Jason Wei Najoung Kim Yi Tay Quoc V. Le
Scaling up language models has been empirically shown to improve performance and unlock emergent abilities. Conversely, observing worse performance as a function of scale (“inverse scaling”) would indicate that scaling encourages behaviors that are misaligned with human preferences. The Inverse Scaling Prize (McKenzie et al., 2022a) identiﬁed eleven such inverse scaling tasks, evaluated on models of up to 280B parameters and up to 500 zettaFLOPs of training compute.
This paper takes a closer look at these inverse scaling tasks. We evaluate models of up to 540B parameters, trained on ﬁve times more compute than those evaluated in the Inverse Scaling Prize. With this increased range of model sizes and training compute, only four out of the eleven tasks remain inverse scaling. Six out of the eleven tasks exhibit what we call “U-shaped scaling”—performance decreases up to a certain model size, and then increases again up to the largest model evaluated (the one remaining task displays positive scaling). U-shaped scaling suggests that the inverse scaling trend observed in McKenzie et al. (2022b,c) may not continue to hold for larger models, and adds further support to the claim that suﬃciently large models unlock emergent abilities.
Scaling up language models has been shown to improve model performance and unlock emergent abilities in a range of settings (Kaplan et al., 2020; Brown et al., 2020; Srivastava et al., 2022; Wei et al., 2022a, inter alia). However, are there any tasks for which model behavior gets worse as model scale increases? Such tasks have been referred to as inverse scaling tasks, and they could indicate that the models’ training data or optimization objectives are ﬂawed in some way (McKenzie et al., 2022a).
The Inverse Scaling Prize was created to identify these inverse scaling tasks for which larger language models show increasingly undesirable behavior, with winning submissions potentially receiving monetary awards from a $250k prize pool (McKenzie et al., 2022a). Submissions were scored based on a range of criteria including inverse scaling strength, task importance, novelty/surprisingness, task coverage, reproducibility, and inverse scaling generality across diﬀerent models.
The Inverse Scaling Prize received over eighty unique submissions, with eleven tasks awarded Third Prizes, the datasets for which have been publicly released (McKenzie et al., 2022a). Inverse scaling curves for the eleven tasks were shown on a range of language models with scales spanning several orders of magnitude in parameters, including Gopher (42M–280B; Rae et al., 2021), Chinchilla (400M–70B; Hoﬀmann et al., 2022), and an Anthropic internal model (13M–52B). The eleven tasks are shown in Figure 3.
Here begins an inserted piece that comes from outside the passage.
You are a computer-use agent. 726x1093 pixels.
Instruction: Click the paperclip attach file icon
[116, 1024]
In this paper, we take a closer look at the scaling behaviors for these eleven tasks. First, we evaluate PaLM models of up to 540B parameters (Chowdhery et al., 2022), trained on about five times more compute than the models evaluated in the Inverse Scaling Prize submissions (see Table 1). Under this setup, we find that six out of the eleven tasks exhibit what we call U-shaped scaling: performance first decreases up to a certain model scale, and then increases again for larger models. With one task demonstrating positive scaling (monotonically increasing performance) with PaLM, this brings the number of inverse scaling tasks down to four in the context of the additional scale provided in our experiments. This ﬁnding of U-shaped scaling is consistent with prior observations of U-shaped scaling on BIG-Bench tasks such as TruthfulQA (Lin et al., 2022), Persian Idioms, and Identify Math Theorems (Srivastava et al., 2022, see Appendix Figure 7). The implication of U-shaped scaling is that inverse scaling curves may not extrapolate to larger scales, since performance could either keep decreasing (true inverse scaling), or start increasing (U-shaped scaling).
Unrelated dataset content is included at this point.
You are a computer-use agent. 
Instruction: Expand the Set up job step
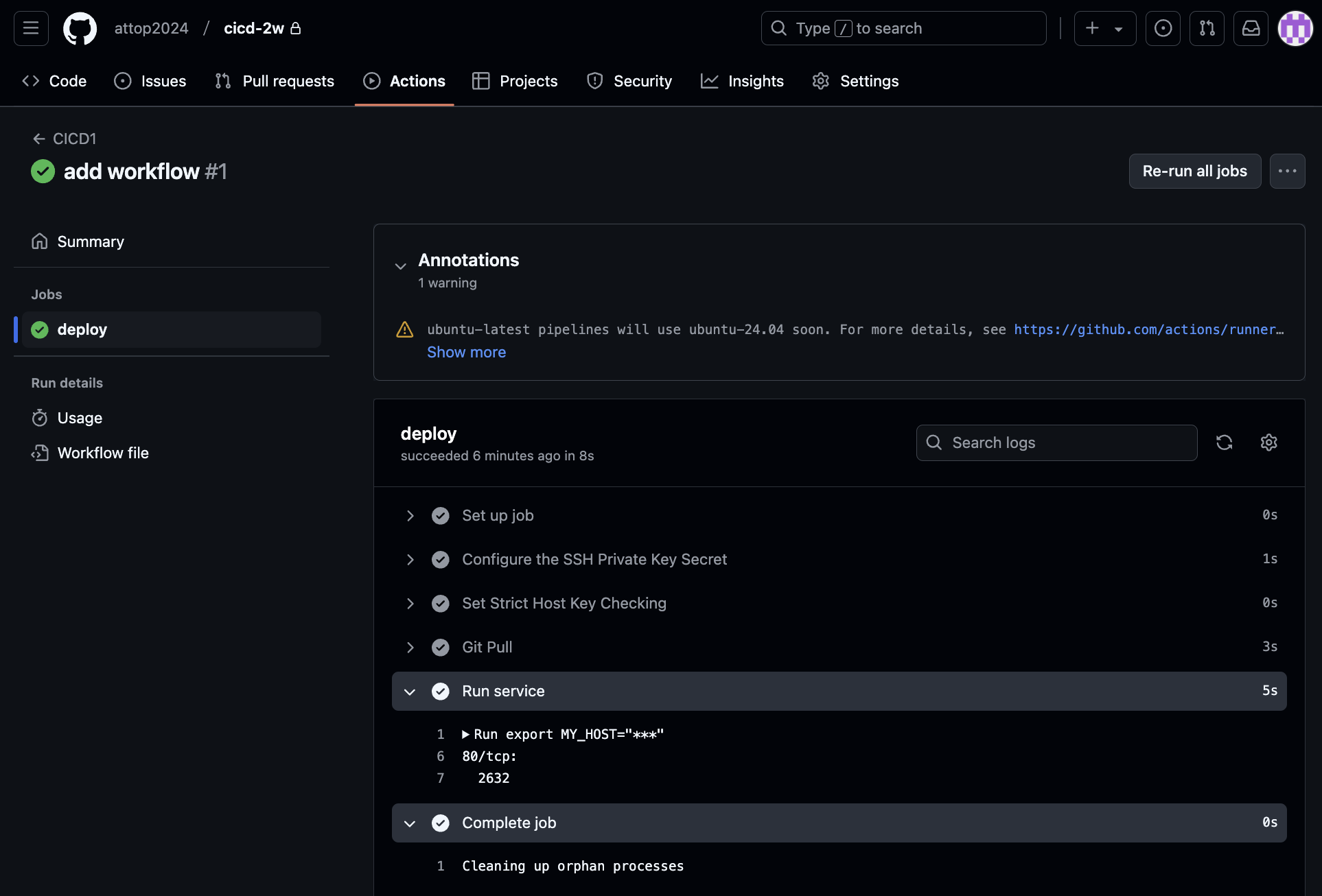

We do not experimentally investigate how or why U-shaped scaling occurs, but we hypothesize that it can happen when a task contains a “distractor task”. Medium-sized models can perform the distractor task better than smaller models, which hurts performance in comparison to the smaller models. As the models scale further, the larger models can ignore the distractor task and perform the true task, which can be seen as an emergent ability that derives from scaling (Ganguli et al., 2022; Wei et al., 2022a).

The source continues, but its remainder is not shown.